■ **Source**:
(begin)
It might also be the Japanese lack of disguising their food, at least in sushi restaurants. There is no question what you are eating. Hell several kinds come out with their heads still on. Kids in kaiten restaurants reach over the conveyor belt, touching things as they go by. I am starting to wonder if they think it will start moving again.
Anyways, back to whale. Kiyoto-san enlightened me quite a bit, so I thought I would share. He is a good source of typical Nihonjin experience and knowledge, and also has a great sense of humor to deliver it. He said, when he was a little boy, whale meat was all the rage. Japan was a very poor country when he was young, because of the economic downfall after the war. Whale was easy to come by and a single whale could feed many people. Whale meat was also the only red meat that Japan had at the time, because cows were so rare, that beef was exorbitantly expensive. Whale steaks, whale on a stick, whale everywhere. He said, he quite enjoyed whale meat as a child because it was different. The rest of the time it was fish, rice, and vegetables, so whale was special. I asked him what he thought of whale now, and he said "Japan does not hunt whale because the world says it is bad." Umm... yeah they do, they say it's for science. "Oh, we must kill whales for science, but we do not eat them." Umm... whale is served in middle-school lunches at least once a month right here in Toyama. "No it is not." Yes, it is. My friends have eaten it. It is in the store. "No, we do not eat whale."
I knew this wasn't going to go down well, but I told him the truth of the whale still being eaten in Toyama and around Japan. I also gentley volleyed the original question back to him. What do you think about whale? "Oh, I do not eat whale now. Only when I was a child. Now, I like pork and beef." I asked why he doesn't eat whale anymore, since he used to like it quite a bit in his youth. His only answer, "Japan is not a poor nation." So, I am assuming from this, that eating whale meat has a psychological connection to the economic hardships in Japan's past, and that is part of why it has fallen to the wayside. I am sure international pressure has done it's fair share as well.
We moved on to the subject of whaling for "research". No one knew the details of the research (the ladies had joined us by this point), but said that the whale meat in Japan came from the whales who had been "researched on"(this was a switch from "we do not eat whales"). They defended themselves by saying that the Japanese use all parts of the whale, unlike the Americans who killed all the buffalo *low blow, I might add.
(end)
■ **Collected data**:
(begin)
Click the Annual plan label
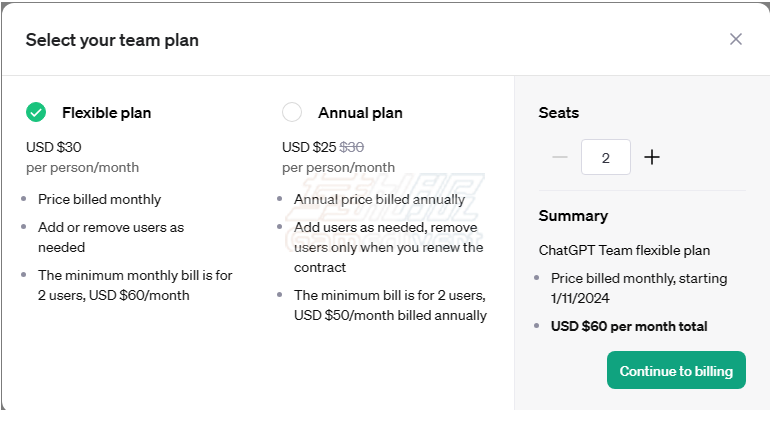tap(360, 113)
(end)
■ **Exercise tasks**:
A) Translate this sentence from the passage on whale meat in Japan into Spanish: "Whale was easy to come by and a single whale could feed many people."
B) Carry on the passage about eating whale meat in Japan, beginning right after its final sentence.

■ **Responses by task**:
A) La carne de ballena era fácil de conseguir y una sola ballena podía alimentar a mucha gente.

B)
Ahh.. the buffalo attack. I was expecting this all along. Just to clarify, I had not been rude, accusatory, or snarky for the entire previous convo because I like these folks, and we learn a lot from each other. Sometimes it takes a while to break through cultural ways of thinking to the truth, on both our parts. We debated endangered animals, for a bit, and I swallowed the US guilt of whaling in the past, only using the animals for oil, killing the buffalos, I took it all in stride. Face it, our history is pretty bloody and shitty. I am a vegetarian, though, so I don't worry too much about the association (hell, later he asked me how I survive eating only salads all day every day). I think Kiyoto-san was just trying to unburden himself from pressure that I didn't mean to put on him. Let's call it whale guilt.
I was disturbed by the idea of feeding middle schoolers on "researched" whale meat to save a few bucks. We all were. So, our final question was:
Why does the Japanese governmet insist on whaling still, if the majority of the Japanese populous don't really care for whale meat at all?
Mysterious. Here's more info if you are interested in the political hub-bub.
why whale?
greenpeace vs. sea shepherd
Note: Sea Shepherd has damaged their name to the point in Japan, that after choosing them as recipient of our international charity show funds this year, we were chastised by the Japanese sponsors and asked to change charities.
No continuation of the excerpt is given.